The factions waging war over the Keystone XL pipeline are aiming a last-minute lobbying surge at a small group of Democrats likely to be pivotal in a U.S. Senate vote next week to force approval of the project.
They are buying ads and organizing phone calls and letter writing campaigns, with supporters urging Democrats to defy President Barack Obama by overriding his administration’s now- delayed review of the pipeline.
“It comes down to a half dozen votes that are the hot targets,” said Melinda Pierce, a Washington lobbyist with the Sierra Club, a San Francisco-based environmental group. “When it comes to bypassing the president’s authority, it’s not a place where we believe senators want to go.”
Critics, including the Sierra Club, say the $5.4 billion Canada-U.S. pipeline would worsen climate change. Supporters say it would create thousands of jobs and improve U.S. energy security. The U.S. State Department two weeks ago delayed its review of the project until a legal challenge to the route it would take through Nebraska is settled, something that could take months.

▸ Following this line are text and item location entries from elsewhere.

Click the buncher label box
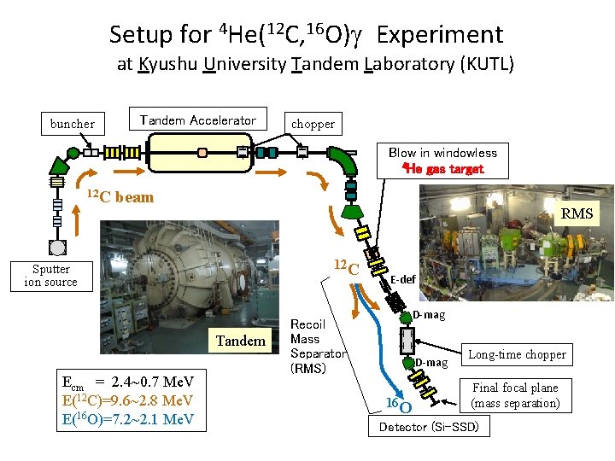click(73, 124)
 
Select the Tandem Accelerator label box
click(197, 120)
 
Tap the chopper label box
click(313, 124)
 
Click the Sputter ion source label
click(50, 276)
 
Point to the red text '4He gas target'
click(442, 169)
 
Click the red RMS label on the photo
click(577, 213)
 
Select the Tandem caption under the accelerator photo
click(240, 341)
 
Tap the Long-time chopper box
click(517, 354)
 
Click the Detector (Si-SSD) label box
click(429, 426)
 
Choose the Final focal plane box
click(515, 395)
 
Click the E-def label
click(403, 278)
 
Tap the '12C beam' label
click(121, 197)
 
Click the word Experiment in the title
click(440, 35)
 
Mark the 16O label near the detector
click(398, 402)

Six Democrats are being targeted because they’ve been on both sides of the issue. All six voted yes, along with Senate Republicans, on a non-binding resolution in support of Keystone last year. In 2012, they voted no on a binding resolution to circumvent Obama and give the Calgary-based TransCanada Corp. the go-ahead to build the pipeline.
They are: Tim Johnson of South Dakota, Michael Bennet of Colorado, Tom Carper and Chris Coons of Delaware, Bill Nelson of Florida and Mark Warner of Virginia.

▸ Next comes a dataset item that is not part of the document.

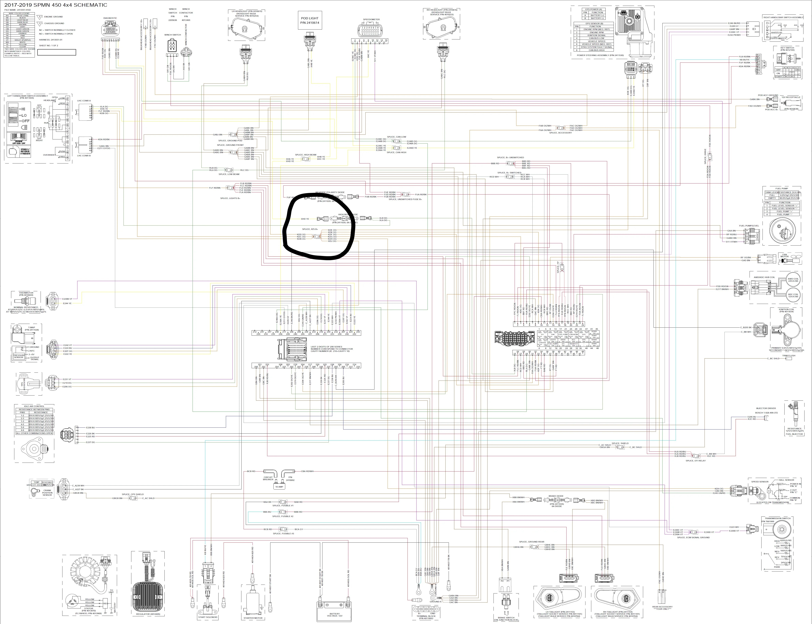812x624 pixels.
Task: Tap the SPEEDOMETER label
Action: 371,19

Warner is a co-sponsor of a bill introduced May 1 by Senators Mary Landrieu, a Louisiana Democrat, and John Hoeven, a North Dakota Republican, to force approval of Keystone.
The Consumer Energy Alliance, an industry group whose members include Exxon Mobil Corp. in Irving, Texas, is targeting online advertisements in the home states of Nelson, Carper and Coons, as well as Mark Udall of Colorado and Amy Klobuchar of Minnesota, who are also both Democrats.
The group is encouraging visitors to its web page to sign letters supporting Keystone. “Your Senator could be the deciding vote in moving the U.S. closer to energy self sufficiency and away from dependence on overseas crude oil,” the letter states.
As of Friday, Keystone supporters appeared short of the 60 votes needed to advance the bill over a procedural hurdle.
Nelson, Carper and Coons aren’t among 10 Democrats who joined Landrieu as co-sponsors of her bill. Neither is Udall, though he has spoken favorably about the project. Spokesman Mike Saccone says Udall doesn’t support the effort to force Keystone approval.
Coons will vote against the bill, because he doesn’t believe it’s Congress’s role to intervene in a construction project, spokesman Ian Koski said in an interview.
Johnson of South Dakota has said he won’t support the bill. Nelson probably won’t either, said Ryan Brown, his spokesman.
Maggie Kao, a spokeswoman for the Sierra Club, said in an e-mail that the group was “engaged in online outreach, phone banking key senate swing votes, direct lobbying, grasstops lobbying, and district constituent pressure.” Grasstops lobbying refers to the practice of engaging with businesses and prominent members of a targeted community.
The American Petroleum Institute, a lobbying group in Washington that represents major oil companies including Royal Dutch Shell Plc and Chevron Corp., said it would run advertisements in support of Keystone. Sabrina Fang, a spokeswoman, didn’t provide details on the campaign.
“We need Congressional action since the president’s only action has been excuses and delays,” API chief executive officer Jack Gerard said in a statement.
Anthony Swift, an international attorney at the Natural Resources Defense Council, said the group was doing a blanket outreach to Senate offices emphasizing that there is no approved route through Nebraska for Keystone.
A state district court judge in February said the law giving the Governor Dave Heineman the authority to approve the project violated the state’s constitution, which gives the authority exclusively to the five-member Public Service Commission.
The Nebraska Supreme Court isn’t expected to rule on the state’s appeal of that decision until after the November midterm elections that will determine control of Congress. If it rules in favor of the Keystone opponents, the route will have to be submitted for approval to a state commission that has seven months to make a decision.